On the first occasion, the military police member left a business card with a notation to the complainant to give him a call.
Later that evening the MP member returned to the complainant’s residence, but left without seeing or speaking to him. According to the complainant, during the second visit from the MP, the complainant observed someone looking into his window with a flashlight.
Following the second incident, the complainant contacted the local civilian police, but when the complainant reported observing an MP patrol car in his driveway, he was advised to contact the local MP detachment. The complainant did so and was advised that the subject MP was on patrol duty at that time. The complainant then emailed the subject MP to ask what he wanted. The MP replied that he just wanted to see how the complainant was doing as they were once close friends. Due to the lack of contact between the complainant and the subject member in recent years, the complainant was suspicious about his former friend’s visit and motivation for doing so. The complainant speculated that his former unit may have been trying to find evidence of misconduct in order to adversely affect his grounds for release from the military.

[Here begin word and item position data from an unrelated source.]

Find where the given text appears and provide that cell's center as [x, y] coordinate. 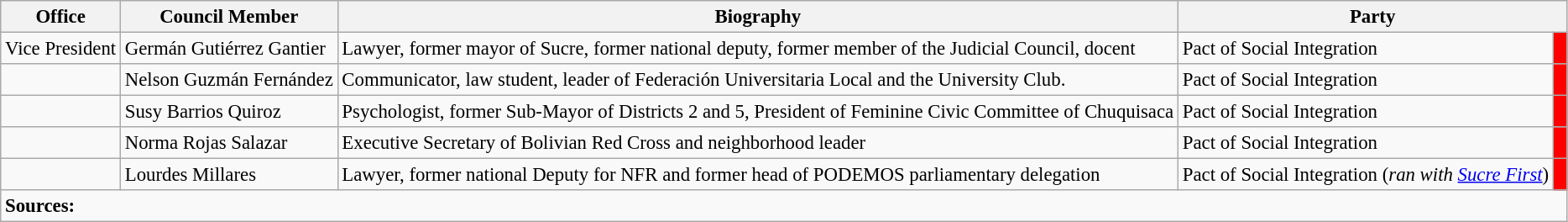
Lawyer, former mayor of Sucre, former national deputy, former member of the Judicial Council, docent [757, 49]
Lawyer, former national Deputy for NFR and former head of PODEMOS parliamentary delegation [757, 175]
Party [1373, 17]
Sources: [784, 206]
Office [60, 17]
Executive Secretary of Bolivian Red Cross and neighborhood leader [757, 143]
Psychologist, former Sub-Mayor of Districts 2 and 5, President of Feminine Civic Committee of Chuquisaca [757, 112]
Biography [757, 17]
Pact of Social Integration (ran with Sucre First) [1367, 175]
Communicator, law student, leader of Federación Universitaria Local and the University Club. [757, 80]
Germán Gutiérrez Gantier [228, 49]
Vice President [60, 49]
Norma Rojas Salazar [228, 143]
Nelson Guzmán Fernández [228, 80]
Susy Barrios Quiroz [228, 112]
Lourdes Millares [228, 175]
Council Member [228, 17]
Detect which cell encompasses the target text, then output its [x, y] center coordinate. 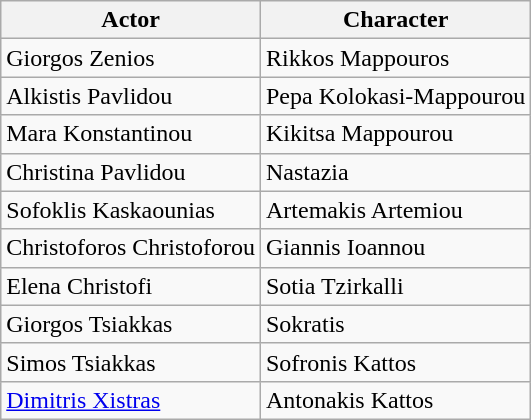
Mara Konstantinou [131, 134]
Antonakis Kattos [395, 400]
Pepa Kolokasi-Mappourou [395, 96]
Nastazia [395, 172]
Elena Christofi [131, 286]
Christina Pavlidou [131, 172]
Christoforos Christoforou [131, 248]
Sofoklis Kaskaounias [131, 210]
Artemakis Artemiou [395, 210]
Simos Tsiakkas [131, 362]
Dimitris Xistras [131, 400]
Rikkos Mappouros [395, 58]
Giorgos Tsiakkas [131, 324]
Character [395, 20]
Giorgos Zenios [131, 58]
Sotia Tzirkalli [395, 286]
Alkistis Pavlidou [131, 96]
Giannis Ioannou [395, 248]
Sokratis [395, 324]
Actor [131, 20]
Sofronis Kattos [395, 362]
Kikitsa Mappourou [395, 134]
Return the (x, y) coordinate for the center point of the cell that contains the specified text.  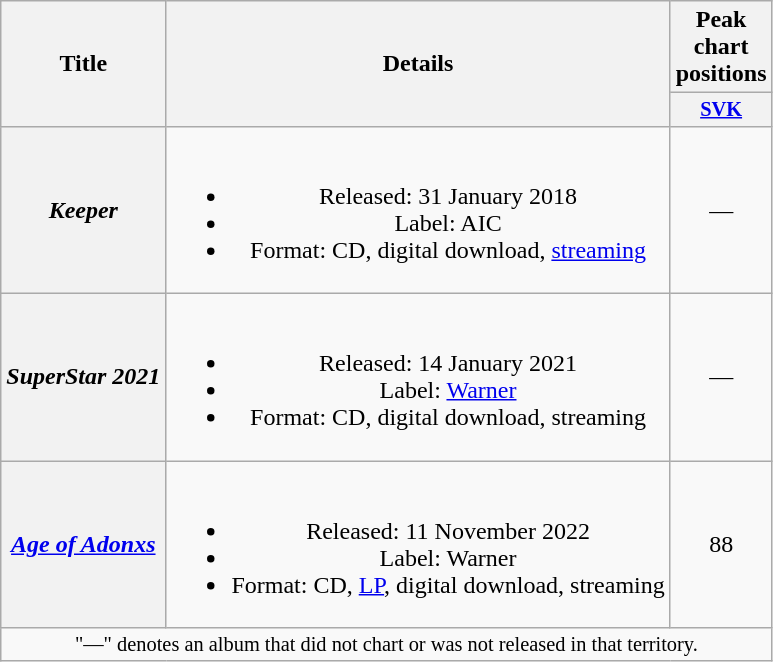
Title (84, 64)
Released: 14 January 2021Label: WarnerFormat: CD, digital download, streaming (418, 378)
SuperStar 2021 (84, 378)
"—" denotes an album that did not chart or was not released in that territory. (386, 645)
Keeper (84, 210)
Released: 11 November 2022Label: WarnerFormat: CD, LP, digital download, streaming (418, 544)
Details (418, 64)
SVK (721, 110)
Age of Adonxs (84, 544)
88 (721, 544)
Released: 31 January 2018Label: AICFormat: CD, digital download, streaming (418, 210)
Peak chart positions (721, 47)
Find where the given text appears and provide that cell's center as (X, Y) coordinate. 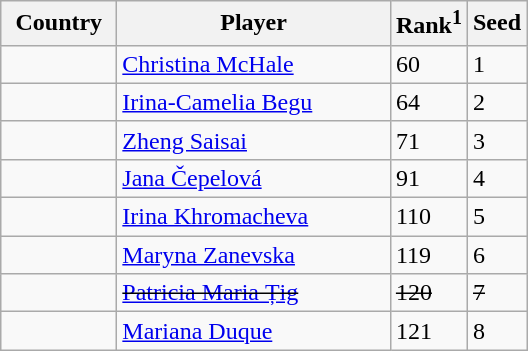
60 (428, 64)
7 (496, 293)
2 (496, 102)
120 (428, 293)
Patricia Maria Țig (254, 293)
Zheng Saisai (254, 140)
4 (496, 178)
5 (496, 217)
3 (496, 140)
64 (428, 102)
Jana Čepelová (254, 178)
1 (496, 64)
8 (496, 331)
Maryna Zanevska (254, 255)
Rank1 (428, 24)
71 (428, 140)
Country (59, 24)
6 (496, 255)
Irina Khromacheva (254, 217)
Irina-Camelia Begu (254, 102)
Player (254, 24)
119 (428, 255)
Mariana Duque (254, 331)
121 (428, 331)
Christina McHale (254, 64)
Seed (496, 24)
110 (428, 217)
91 (428, 178)
Capture the cell that displays the provided text and extract its [X, Y] central coordinate. 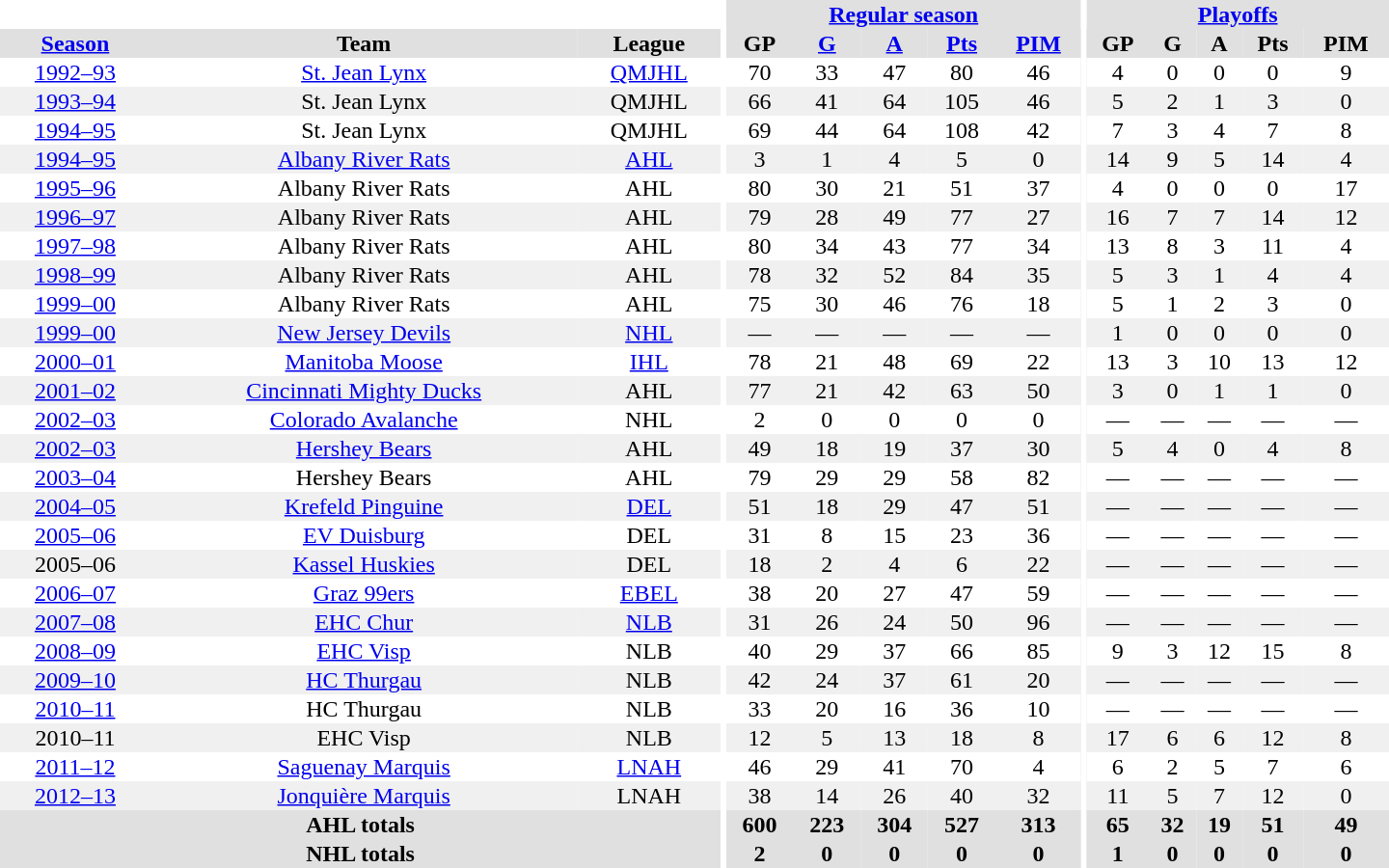
2001–02 [75, 391]
1998–99 [75, 275]
AHL totals [361, 825]
Playoffs [1238, 14]
28 [827, 217]
IHL [648, 362]
Season [75, 43]
75 [760, 304]
44 [827, 130]
223 [827, 825]
600 [760, 825]
304 [894, 825]
105 [962, 101]
2006–07 [75, 593]
2003–04 [75, 477]
1992–93 [75, 72]
EBEL [648, 593]
43 [894, 246]
59 [1038, 593]
527 [962, 825]
23 [962, 535]
2008–09 [75, 651]
58 [962, 477]
84 [962, 275]
1997–98 [75, 246]
EV Duisburg [365, 535]
48 [894, 362]
2011–12 [75, 767]
61 [962, 680]
League [648, 43]
Manitoba Moose [365, 362]
2009–10 [75, 680]
313 [1038, 825]
Graz 99ers [365, 593]
85 [1038, 651]
76 [962, 304]
NHL totals [361, 854]
Colorado Avalanche [365, 420]
1995–96 [75, 188]
Team [365, 43]
63 [962, 391]
Kassel Huskies [365, 564]
82 [1038, 477]
2004–05 [75, 506]
1996–97 [75, 217]
52 [894, 275]
EHC Chur [365, 622]
2012–13 [75, 796]
Krefeld Pinguine [365, 506]
Regular season [904, 14]
New Jersey Devils [365, 333]
108 [962, 130]
65 [1117, 825]
2000–01 [75, 362]
2007–08 [75, 622]
1993–94 [75, 101]
Jonquière Marquis [365, 796]
Cincinnati Mighty Ducks [365, 391]
96 [1038, 622]
35 [1038, 275]
Saguenay Marquis [365, 767]
Pinpoint the cell where the given text exists, returning its [X, Y] midpoint coordinate. 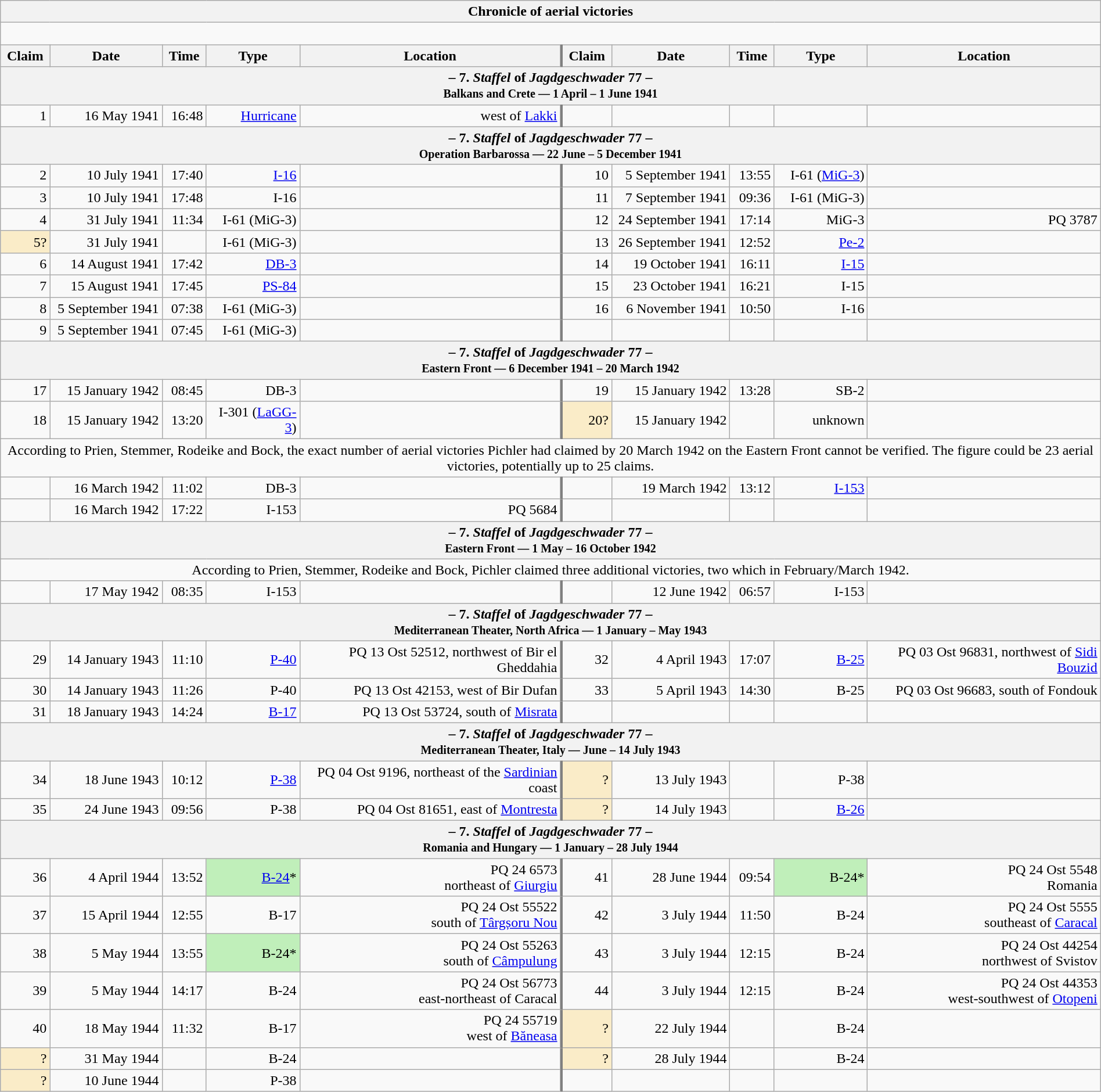
12 June 1942 [671, 592]
12:55 [184, 915]
19 [587, 390]
17:40 [184, 175]
15 April 1944 [106, 915]
23 October 1941 [671, 286]
– 7. Staffel of Jagdgeschwader 77 –Eastern Front — 1 May – 16 October 1942 [550, 540]
11:34 [184, 220]
09:56 [184, 809]
MiG-3 [821, 220]
PQ 24 55719 west of Băneasa [430, 1028]
4 [26, 220]
18 June 1943 [106, 779]
1 [26, 116]
3 [26, 197]
– 7. Staffel of Jagdgeschwader 77 –Balkans and Crete — 1 April – 1 June 1941 [550, 86]
17:22 [184, 510]
11:32 [184, 1028]
8 [26, 308]
34 [26, 779]
4 April 1944 [106, 877]
PQ 03 Ost 96683, south of Fondouk [984, 689]
PQ 04 Ost 81651, east of Montresta [430, 809]
2 [26, 175]
19 March 1942 [671, 488]
26 September 1941 [671, 242]
16 May 1941 [106, 116]
16:48 [184, 116]
18 [26, 420]
39 [26, 991]
PQ 24 Ost 44254 northwest of Svistov [984, 952]
15 August 1941 [106, 286]
36 [26, 877]
12 [587, 220]
17:48 [184, 197]
13:12 [752, 488]
– 7. Staffel of Jagdgeschwader 77 –Mediterranean Theater, North Africa — 1 January – May 1943 [550, 621]
13:20 [184, 420]
13:28 [752, 390]
PQ 5684 [430, 510]
10:12 [184, 779]
24 June 1943 [106, 809]
15 [587, 286]
14 [587, 264]
41 [587, 877]
14:24 [184, 711]
07:45 [184, 330]
6 [26, 264]
unknown [821, 420]
PQ 24 Ost 55522 south of Târgșoru Nou [430, 915]
7 September 1941 [671, 197]
10:50 [752, 308]
west of Lakki [430, 116]
PQ 24 6573 northeast of Giurgiu [430, 877]
44 [587, 991]
PQ 24 Ost 56773 east-northeast of Caracal [430, 991]
24 September 1941 [671, 220]
17:42 [184, 264]
– 7. Staffel of Jagdgeschwader 77 –Eastern Front — 6 December 1941 – 20 March 1942 [550, 360]
11:50 [752, 915]
PQ 24 Ost 55263 south of Câmpulung [430, 952]
19 October 1941 [671, 264]
16 [587, 308]
SB-2 [821, 390]
– 7. Staffel of Jagdgeschwader 77 –Operation Barbarossa — 22 June – 5 December 1941 [550, 145]
06:57 [752, 592]
42 [587, 915]
20? [587, 420]
29 [26, 660]
40 [26, 1028]
9 [26, 330]
16:11 [752, 264]
11 [587, 197]
17:07 [752, 660]
17:14 [752, 220]
09:36 [752, 197]
PQ 13 Ost 52512, northwest of Bir el Gheddahia [430, 660]
13 [587, 242]
08:45 [184, 390]
30 [26, 689]
09:54 [752, 877]
38 [26, 952]
12:52 [752, 242]
Hurricane [253, 116]
10 [587, 175]
31 May 1944 [106, 1058]
11:26 [184, 689]
7 [26, 286]
37 [26, 915]
28 June 1944 [671, 877]
PQ 24 Ost 44353 west-southwest of Otopeni [984, 991]
14:30 [752, 689]
PS-84 [253, 286]
According to Prien, Stemmer, Rodeike and Bock, Pichler claimed three additional victories, two which in February/March 1942. [550, 570]
17 [26, 390]
43 [587, 952]
10 June 1944 [106, 1080]
07:38 [184, 308]
17:45 [184, 286]
PQ 13 Ost 53724, south of Misrata [430, 711]
13 July 1943 [671, 779]
PQ 04 Ost 9196, northeast of the Sardinian coast [430, 779]
18 January 1943 [106, 711]
5? [26, 242]
B-26 [821, 809]
16:21 [752, 286]
14 August 1941 [106, 264]
14:17 [184, 991]
PQ 03 Ost 96831, northwest of Sidi Bouzid [984, 660]
32 [587, 660]
Pe-2 [821, 242]
11:10 [184, 660]
– 7. Staffel of Jagdgeschwader 77 –Romania and Hungary — 1 January – 28 July 1944 [550, 840]
22 July 1944 [671, 1028]
6 November 1941 [671, 308]
08:35 [184, 592]
11:02 [184, 488]
33 [587, 689]
I-301 (LaGG-3) [253, 420]
35 [26, 809]
Chronicle of aerial victories [550, 12]
14 July 1943 [671, 809]
4 April 1943 [671, 660]
31 [26, 711]
5 April 1943 [671, 689]
13:52 [184, 877]
17 May 1942 [106, 592]
– 7. Staffel of Jagdgeschwader 77 –Mediterranean Theater, Italy — June – 14 July 1943 [550, 741]
PQ 13 Ost 42153, west of Bir Dufan [430, 689]
28 July 1944 [671, 1058]
PQ 24 Ost 5548Romania [984, 877]
18 May 1944 [106, 1028]
PQ 3787 [984, 220]
PQ 24 Ost 5555 southeast of Caracal [984, 915]
Return (x, y) of the center of cell containing provided text 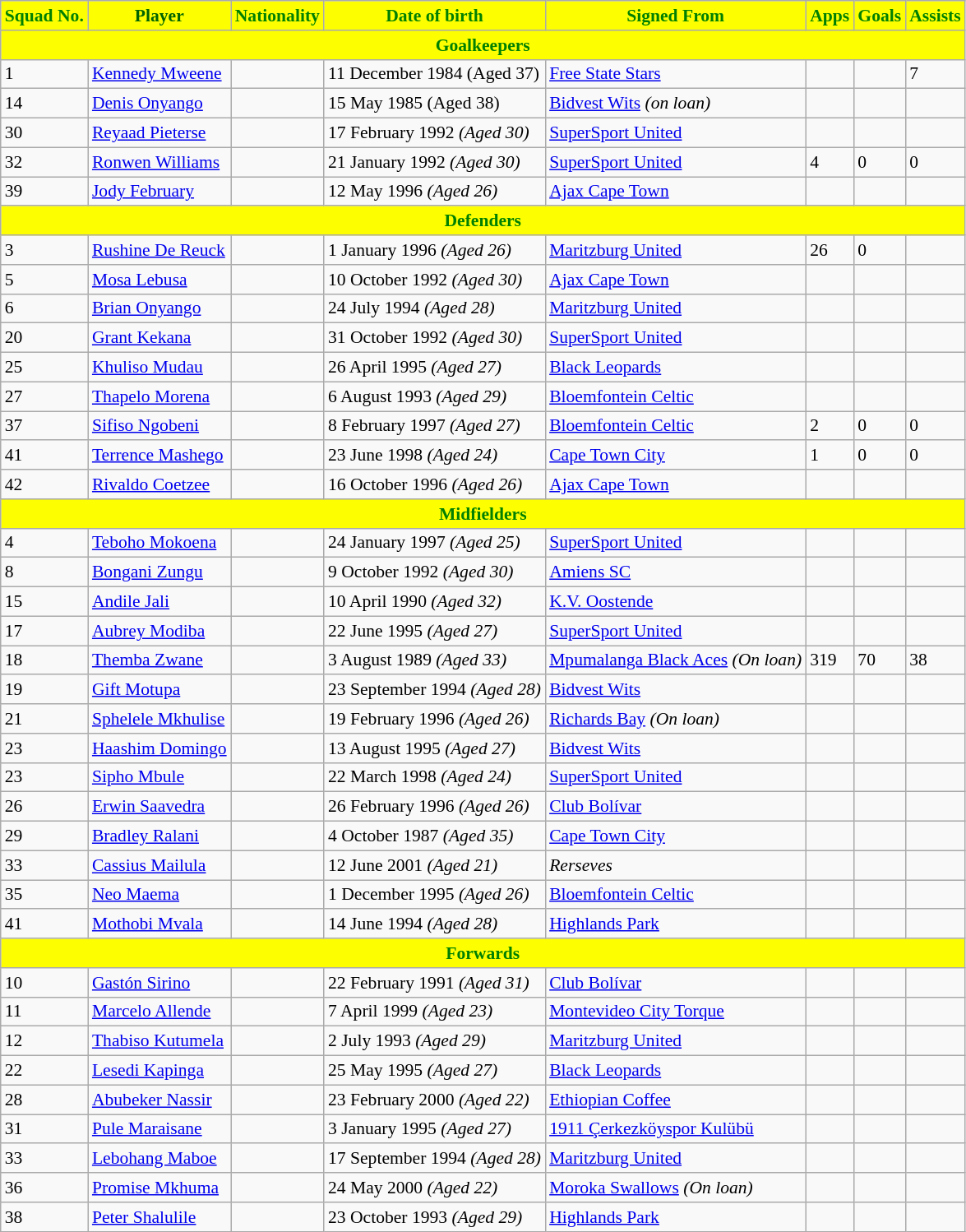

In his August 30, 2011 complaint, the complainant alleged on the part of the subject MP:
- misuse of DND vehicle;
- improper use of MP status;
- intimidation; and
- improper search.
After conducting its examination of the complaint, which involved speaking with the complainant and the subject MP’s superior, the Deputy Commander CF MP Group concluded that the subject member was acting in the capacity of a friend or former friend and, as such, was not performing a
“policing duty or function” at the time of the incident.
The complainant requested a review of his complaint.
Following the review of all materials received from the Deputy Commander, and conducting five witness interviews, the Commission was satisfied that the subject member’s purpose in visiting the complainant’s residence was indeed personal in nature. While engaging in an activity while on duty, in uniform, and while using an MP vehicle, can indicate an official, versus personal, nature to the activity, these elements are not in themselves decisive in determining the proper characterization of MP activity as official or private for the purposes of an NDA Part IV complaint.
In the Commission’s view, private conduct of the nature at issue in this case falls outside of the scope of
“policing duties or functions” within the meaning of NDA subsection 250.18(1), which governs the making of MP conduct complaints. The fact that the subject member sought to conduct private business while on duty is a performance management or disciplinary issue for his chain of command, and not an issue which attracts the oversight mandate of this Commission.
As the Commission has determined that the conduct that is the subject of this complaint did not constitute
“policing duty or function” within the meaning of NDA subsection 250.28(1), the Commission made no findings or recommendations regarding the conduct of the subject member.